Our God is a delivering God. In today's Old Testament readings there was one powerful line that jumped out at me and I suppose it resonated with me from my athletic days (believe it or not I used to be athletic) it said that when Israel, the Hebrews, came out of Egypt, that God “routed” the Egyptians. He routed them. I love that word, routed. I have been on winning teams where there have been routs and I have been on losing teams who have been routed. It's always good when you win and never good when you lose. For the Hebrew people they were winners. God came and delivered them from the slavery of Pharaoh. He routed Pharaoh and his chariots.
This image that we have before us is the same image of our Lord Jesus Christ Who as God, voluntarily submitted Himself to death, so that He might encounter death and the Devil and defeat them. And I might add, on the devil's home court. Our Lord routed the devil and death, and we are recipients of His gift, of His grace, of His power, of His love, of His unending desire for us to be with Him today and always.

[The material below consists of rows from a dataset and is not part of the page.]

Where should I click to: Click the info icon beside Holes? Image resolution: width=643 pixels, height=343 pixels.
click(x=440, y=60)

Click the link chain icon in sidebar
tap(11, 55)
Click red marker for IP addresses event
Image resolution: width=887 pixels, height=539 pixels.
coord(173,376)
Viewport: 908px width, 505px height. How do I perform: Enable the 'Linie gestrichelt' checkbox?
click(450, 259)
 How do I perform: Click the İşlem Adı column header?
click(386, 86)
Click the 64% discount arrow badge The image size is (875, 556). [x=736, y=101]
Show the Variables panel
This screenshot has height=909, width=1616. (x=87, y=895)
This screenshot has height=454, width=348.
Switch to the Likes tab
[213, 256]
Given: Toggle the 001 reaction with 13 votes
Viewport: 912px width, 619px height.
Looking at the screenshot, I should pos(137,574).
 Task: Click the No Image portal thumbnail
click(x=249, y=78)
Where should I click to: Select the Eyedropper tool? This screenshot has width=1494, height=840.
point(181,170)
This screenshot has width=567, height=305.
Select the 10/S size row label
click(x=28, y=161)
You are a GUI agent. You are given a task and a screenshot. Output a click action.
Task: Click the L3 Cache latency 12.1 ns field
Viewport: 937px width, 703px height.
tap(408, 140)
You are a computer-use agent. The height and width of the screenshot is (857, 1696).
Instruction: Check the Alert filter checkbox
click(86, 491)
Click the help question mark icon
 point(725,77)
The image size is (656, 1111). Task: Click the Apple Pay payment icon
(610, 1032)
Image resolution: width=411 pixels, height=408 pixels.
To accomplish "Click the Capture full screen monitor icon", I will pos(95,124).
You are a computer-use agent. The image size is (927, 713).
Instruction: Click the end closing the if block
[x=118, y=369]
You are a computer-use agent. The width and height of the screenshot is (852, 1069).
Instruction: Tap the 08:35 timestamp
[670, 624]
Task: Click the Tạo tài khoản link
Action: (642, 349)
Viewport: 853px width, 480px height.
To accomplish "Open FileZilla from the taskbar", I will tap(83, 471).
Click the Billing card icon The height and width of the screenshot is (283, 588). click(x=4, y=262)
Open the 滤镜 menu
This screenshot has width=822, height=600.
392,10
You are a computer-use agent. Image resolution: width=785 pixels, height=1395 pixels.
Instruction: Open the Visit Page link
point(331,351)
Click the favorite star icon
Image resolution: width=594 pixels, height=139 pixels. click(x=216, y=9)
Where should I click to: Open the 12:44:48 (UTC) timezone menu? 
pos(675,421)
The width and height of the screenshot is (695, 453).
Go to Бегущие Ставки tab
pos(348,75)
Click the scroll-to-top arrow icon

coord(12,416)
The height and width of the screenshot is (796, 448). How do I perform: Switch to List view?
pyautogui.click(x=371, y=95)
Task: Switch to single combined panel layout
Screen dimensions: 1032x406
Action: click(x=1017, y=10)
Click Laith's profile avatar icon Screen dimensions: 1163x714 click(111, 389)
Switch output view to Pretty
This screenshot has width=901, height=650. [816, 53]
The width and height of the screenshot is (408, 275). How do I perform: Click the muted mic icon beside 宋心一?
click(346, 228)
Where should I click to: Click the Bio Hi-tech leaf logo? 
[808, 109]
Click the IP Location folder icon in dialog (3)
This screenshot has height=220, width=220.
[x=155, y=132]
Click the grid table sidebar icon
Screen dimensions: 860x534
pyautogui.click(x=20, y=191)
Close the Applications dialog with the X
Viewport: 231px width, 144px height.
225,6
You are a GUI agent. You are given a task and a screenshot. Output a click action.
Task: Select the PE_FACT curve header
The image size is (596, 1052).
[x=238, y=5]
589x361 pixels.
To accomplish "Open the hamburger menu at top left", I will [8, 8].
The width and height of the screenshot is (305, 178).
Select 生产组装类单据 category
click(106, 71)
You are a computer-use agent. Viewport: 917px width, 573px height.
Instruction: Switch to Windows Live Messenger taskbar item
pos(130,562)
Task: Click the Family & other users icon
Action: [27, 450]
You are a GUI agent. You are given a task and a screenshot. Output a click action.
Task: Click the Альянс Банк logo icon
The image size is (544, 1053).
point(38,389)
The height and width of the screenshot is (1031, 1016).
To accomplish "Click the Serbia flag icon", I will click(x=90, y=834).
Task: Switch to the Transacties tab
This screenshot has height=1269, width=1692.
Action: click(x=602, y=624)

For us it's a matter of believing, really believing, not just in word, not just in thought, not just with lip service, wearing the name of Christian. No, we are called to BE Christian and to fight along with our Lord Jesus in this same battle, the battle over sin and death. Sadly, and I hate to even mention it, but we must talk a little bit about the realities again. We are drawn to the things of this world. We like shortcuts. We like having things. We like things our own way. And when we pursue things in this way we never measure up to the possibilities of what our God can do for us. Somehow in our lives we have to come to terms with this very fact. We have to come to terms with how we, as Orthodox Christians, have a good beginning, all of us called to self-examination, reflection on the movements of the heart and soul, and mind and body, and with sincerity coming before our Lord to confess our sins. But we don't do that because we are afraid we are going to be punished. We do so to be set free, so that we might not repeat the same mistakes over and over and over. We do so to be set free, and to begin to pursue the life that our Lord would have for us, in the way that He would have us have it. Not in our own way. This requires our patience, our willingness to admit when we're wrong, having the ability to say, “I'm sorry,” and having hope that when God answers our prayers they will always be a better answer than anything we could every dream up for ourselves. This is “Christ is risen!” This is His life. And we pray God help us to enter more fully into it. More deeply in faith, more present in hope, more conscientious of serving, more ready to love. With God's help and His grace and truth, by the power of His light that shines in us, starting on this day and always, may God guide us in the right way to His glory and to our deliverance.